-- Entries supplied --
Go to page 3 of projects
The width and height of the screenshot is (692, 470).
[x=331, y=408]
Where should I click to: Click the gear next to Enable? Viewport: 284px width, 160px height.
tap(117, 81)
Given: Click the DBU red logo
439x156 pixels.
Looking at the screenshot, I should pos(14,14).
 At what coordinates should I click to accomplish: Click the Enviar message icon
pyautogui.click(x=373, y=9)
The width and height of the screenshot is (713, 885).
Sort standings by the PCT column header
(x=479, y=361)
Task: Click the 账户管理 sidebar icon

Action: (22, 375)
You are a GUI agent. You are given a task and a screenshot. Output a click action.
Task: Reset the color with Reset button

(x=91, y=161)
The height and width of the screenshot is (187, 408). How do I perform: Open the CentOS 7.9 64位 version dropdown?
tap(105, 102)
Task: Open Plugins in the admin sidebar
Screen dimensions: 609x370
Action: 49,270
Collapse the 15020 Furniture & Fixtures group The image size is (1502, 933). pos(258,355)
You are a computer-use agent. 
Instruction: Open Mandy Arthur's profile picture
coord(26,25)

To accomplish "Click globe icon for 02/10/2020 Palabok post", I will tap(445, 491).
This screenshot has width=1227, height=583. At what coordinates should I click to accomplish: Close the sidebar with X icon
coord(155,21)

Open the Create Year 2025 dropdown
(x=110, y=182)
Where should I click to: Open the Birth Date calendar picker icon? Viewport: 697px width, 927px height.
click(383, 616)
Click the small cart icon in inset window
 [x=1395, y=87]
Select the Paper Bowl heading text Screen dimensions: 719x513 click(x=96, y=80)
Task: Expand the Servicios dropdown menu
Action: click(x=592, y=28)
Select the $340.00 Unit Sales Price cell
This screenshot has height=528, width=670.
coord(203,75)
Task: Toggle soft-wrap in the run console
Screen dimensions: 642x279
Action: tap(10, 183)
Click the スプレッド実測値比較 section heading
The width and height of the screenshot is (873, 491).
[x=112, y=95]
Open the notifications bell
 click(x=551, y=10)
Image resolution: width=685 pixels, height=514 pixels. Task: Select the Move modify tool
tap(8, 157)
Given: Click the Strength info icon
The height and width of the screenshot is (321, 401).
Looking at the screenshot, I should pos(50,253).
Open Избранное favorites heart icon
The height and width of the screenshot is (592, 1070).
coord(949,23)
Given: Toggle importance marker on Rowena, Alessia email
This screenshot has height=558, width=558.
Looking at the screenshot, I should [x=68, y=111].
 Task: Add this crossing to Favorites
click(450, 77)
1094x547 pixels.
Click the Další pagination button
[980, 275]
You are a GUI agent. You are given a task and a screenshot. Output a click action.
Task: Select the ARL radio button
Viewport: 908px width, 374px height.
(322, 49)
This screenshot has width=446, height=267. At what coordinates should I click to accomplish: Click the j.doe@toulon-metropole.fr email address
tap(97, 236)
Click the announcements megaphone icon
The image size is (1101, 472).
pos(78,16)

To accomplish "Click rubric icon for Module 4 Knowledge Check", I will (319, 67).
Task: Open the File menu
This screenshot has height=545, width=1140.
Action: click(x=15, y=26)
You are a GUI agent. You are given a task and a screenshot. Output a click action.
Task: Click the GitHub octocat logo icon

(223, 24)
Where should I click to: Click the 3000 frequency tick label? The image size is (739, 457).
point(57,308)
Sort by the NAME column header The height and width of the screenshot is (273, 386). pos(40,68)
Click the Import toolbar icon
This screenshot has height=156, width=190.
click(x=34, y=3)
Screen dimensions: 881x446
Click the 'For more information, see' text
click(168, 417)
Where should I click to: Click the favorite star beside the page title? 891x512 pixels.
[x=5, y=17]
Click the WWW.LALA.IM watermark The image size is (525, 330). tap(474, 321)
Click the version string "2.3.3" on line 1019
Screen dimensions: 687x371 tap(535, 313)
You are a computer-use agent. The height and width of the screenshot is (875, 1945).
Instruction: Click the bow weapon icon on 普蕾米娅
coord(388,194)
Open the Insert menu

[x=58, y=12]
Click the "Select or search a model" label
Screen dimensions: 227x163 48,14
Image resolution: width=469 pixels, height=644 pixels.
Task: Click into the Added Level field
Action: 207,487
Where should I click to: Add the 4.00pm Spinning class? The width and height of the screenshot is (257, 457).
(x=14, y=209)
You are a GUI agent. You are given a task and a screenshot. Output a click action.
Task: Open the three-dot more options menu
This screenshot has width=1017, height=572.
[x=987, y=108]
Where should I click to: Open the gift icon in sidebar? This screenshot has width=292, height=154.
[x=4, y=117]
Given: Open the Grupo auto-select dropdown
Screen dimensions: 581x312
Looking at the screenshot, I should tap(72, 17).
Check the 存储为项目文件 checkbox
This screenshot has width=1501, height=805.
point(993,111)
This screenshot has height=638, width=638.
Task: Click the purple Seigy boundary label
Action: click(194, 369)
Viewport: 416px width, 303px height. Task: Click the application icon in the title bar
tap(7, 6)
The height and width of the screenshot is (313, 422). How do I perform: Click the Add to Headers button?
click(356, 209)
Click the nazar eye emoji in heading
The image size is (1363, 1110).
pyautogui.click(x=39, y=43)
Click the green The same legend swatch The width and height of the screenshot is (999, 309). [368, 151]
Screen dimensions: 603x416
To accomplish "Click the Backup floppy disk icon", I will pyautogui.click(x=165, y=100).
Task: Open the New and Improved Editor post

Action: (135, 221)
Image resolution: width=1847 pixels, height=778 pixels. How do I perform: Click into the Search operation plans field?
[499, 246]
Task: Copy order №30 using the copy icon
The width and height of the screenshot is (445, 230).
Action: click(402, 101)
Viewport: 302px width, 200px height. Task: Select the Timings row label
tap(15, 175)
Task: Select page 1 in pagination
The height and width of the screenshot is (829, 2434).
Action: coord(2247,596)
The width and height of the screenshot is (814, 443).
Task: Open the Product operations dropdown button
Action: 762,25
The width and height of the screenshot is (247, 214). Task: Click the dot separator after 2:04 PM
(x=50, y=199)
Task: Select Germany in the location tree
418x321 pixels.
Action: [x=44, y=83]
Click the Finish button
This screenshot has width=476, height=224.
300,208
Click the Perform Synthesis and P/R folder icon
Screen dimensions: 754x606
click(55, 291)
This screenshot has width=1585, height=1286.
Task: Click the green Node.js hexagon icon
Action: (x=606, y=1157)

-- What is expected --
Gather all lines with the string "computer" from the data.

-- Task solution --
You are a computer-use agent. 
You are a computer-use agent. The height and width of the screenshot is (875, 1945).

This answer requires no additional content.